> **Instructions for the task**
A faithful transcription is wanted of the lines from the top of the material through the line that holds "You are a computer-use", both ends included, leaving out the pictures.

> **Extracted entries**

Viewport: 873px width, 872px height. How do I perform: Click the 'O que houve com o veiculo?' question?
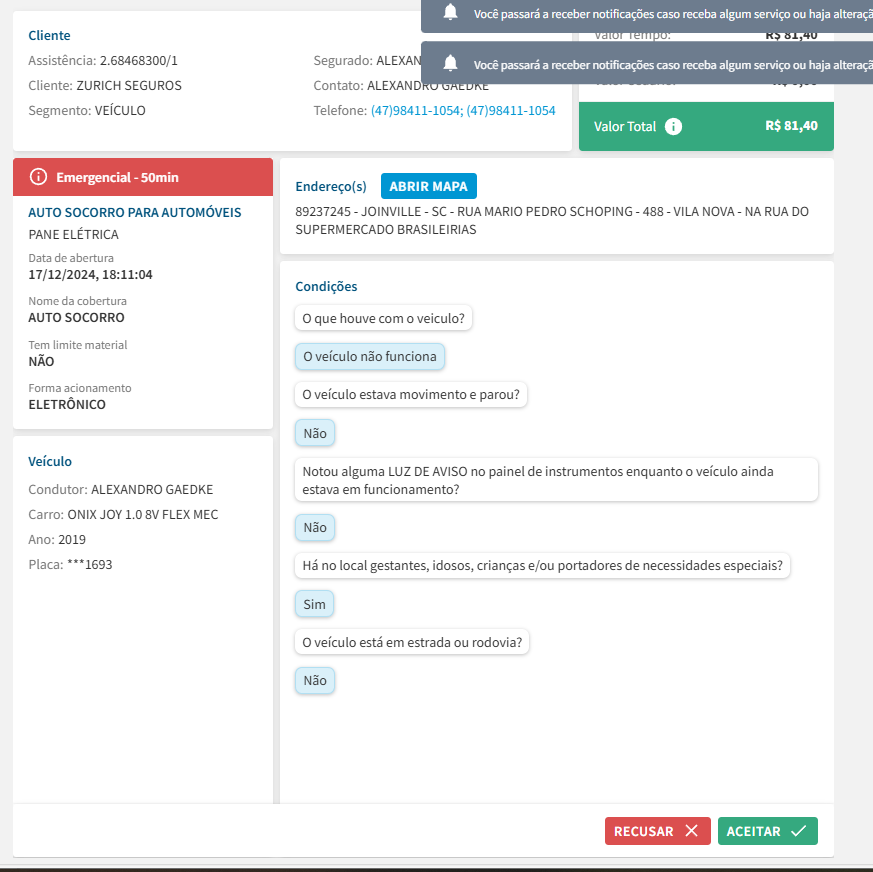[x=383, y=318]
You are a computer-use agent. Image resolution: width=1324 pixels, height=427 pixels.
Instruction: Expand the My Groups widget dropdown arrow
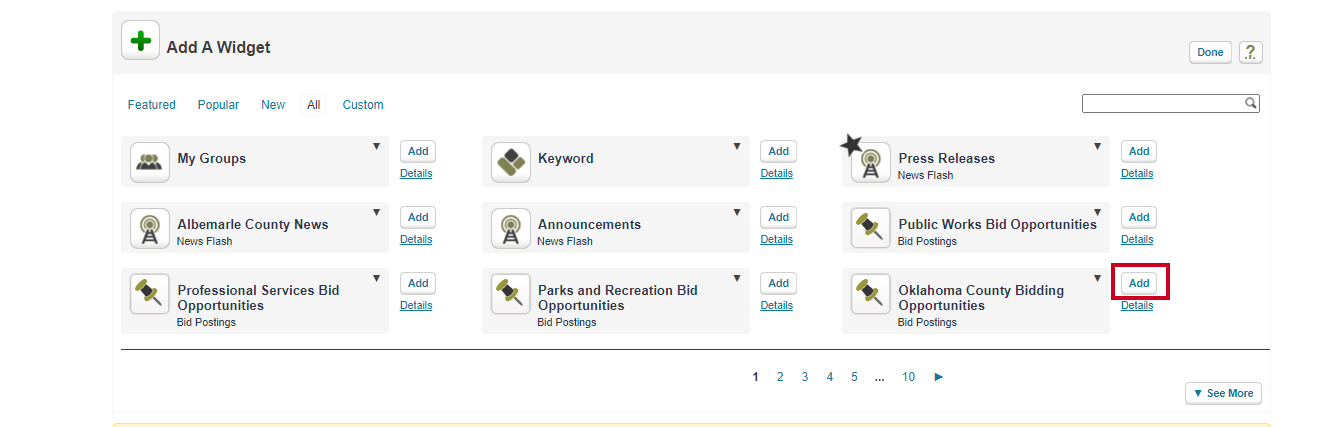tap(377, 147)
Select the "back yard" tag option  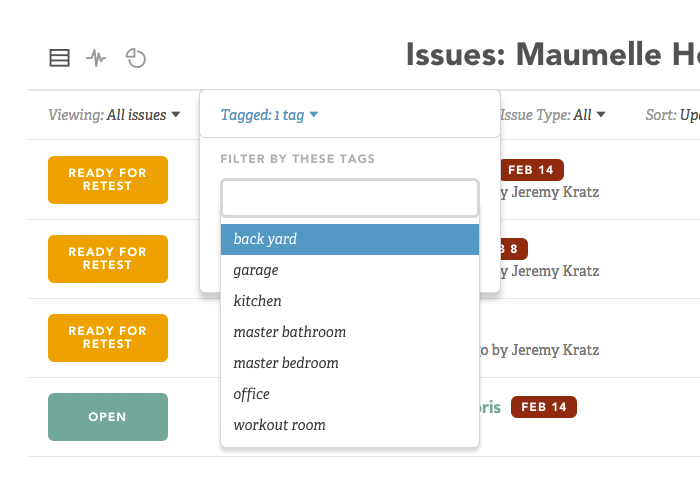click(x=350, y=239)
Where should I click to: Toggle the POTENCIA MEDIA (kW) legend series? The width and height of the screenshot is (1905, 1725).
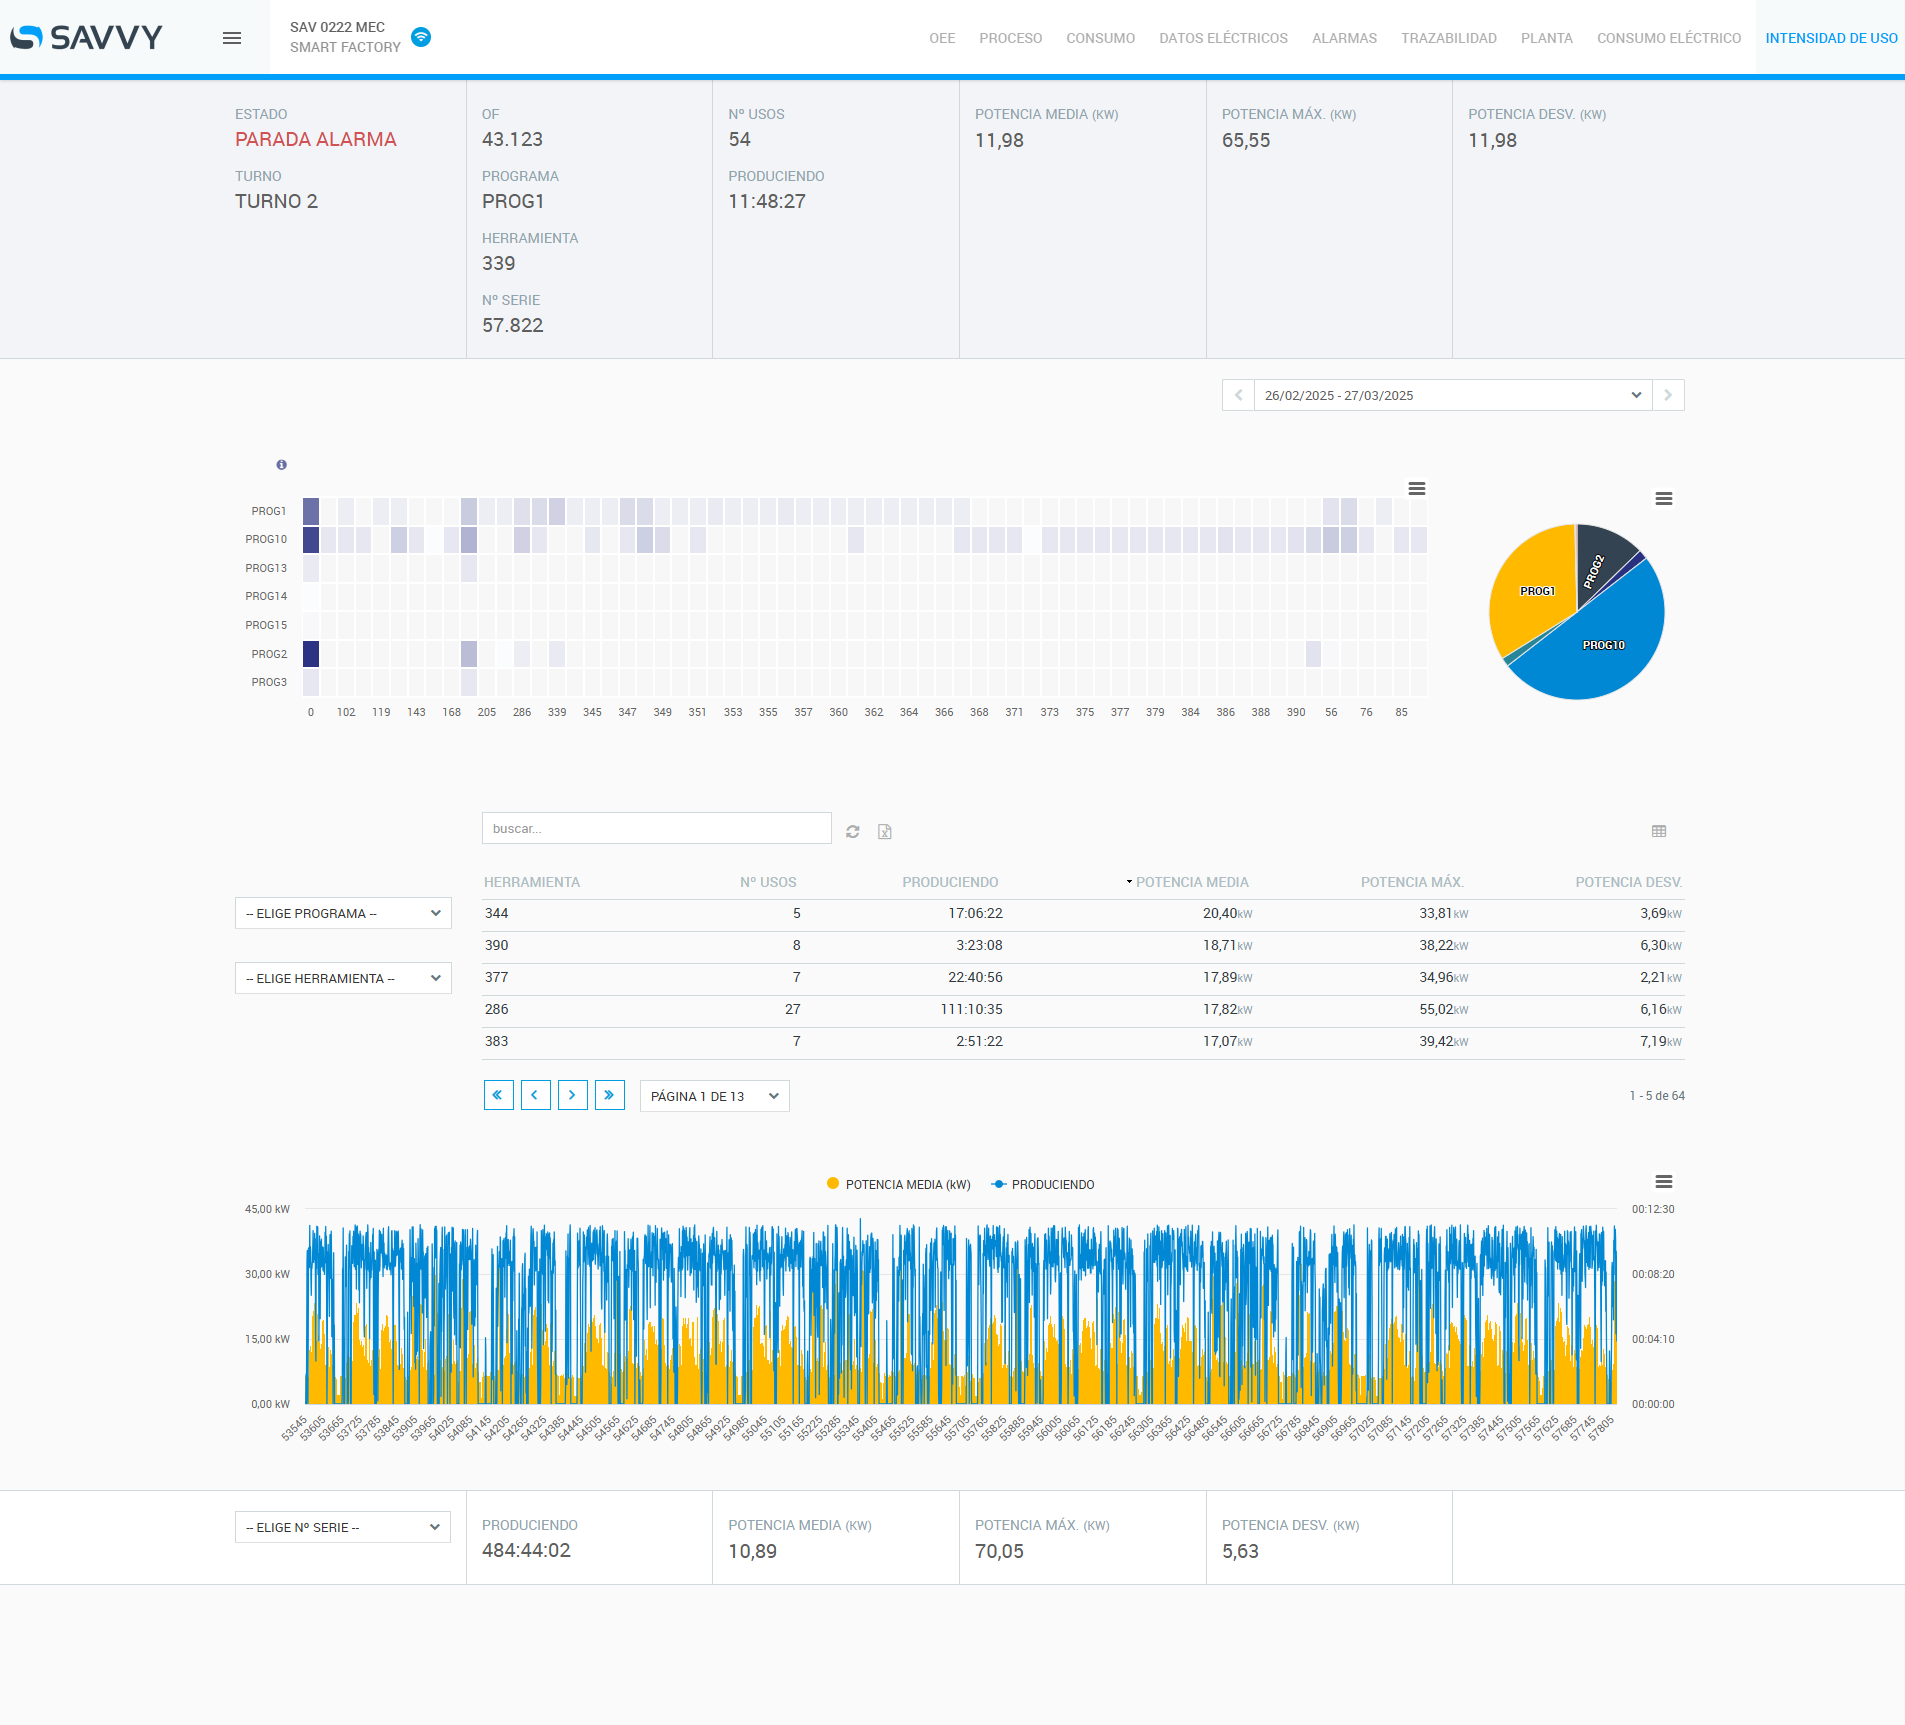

> **Solved problem**
Viewport: 873px width, 872px height. How do I perform: Click the 'O que houve com o veiculo?' question?
[x=383, y=318]
You are a computer-use agent. Image resolution: width=1324 pixels, height=427 pixels.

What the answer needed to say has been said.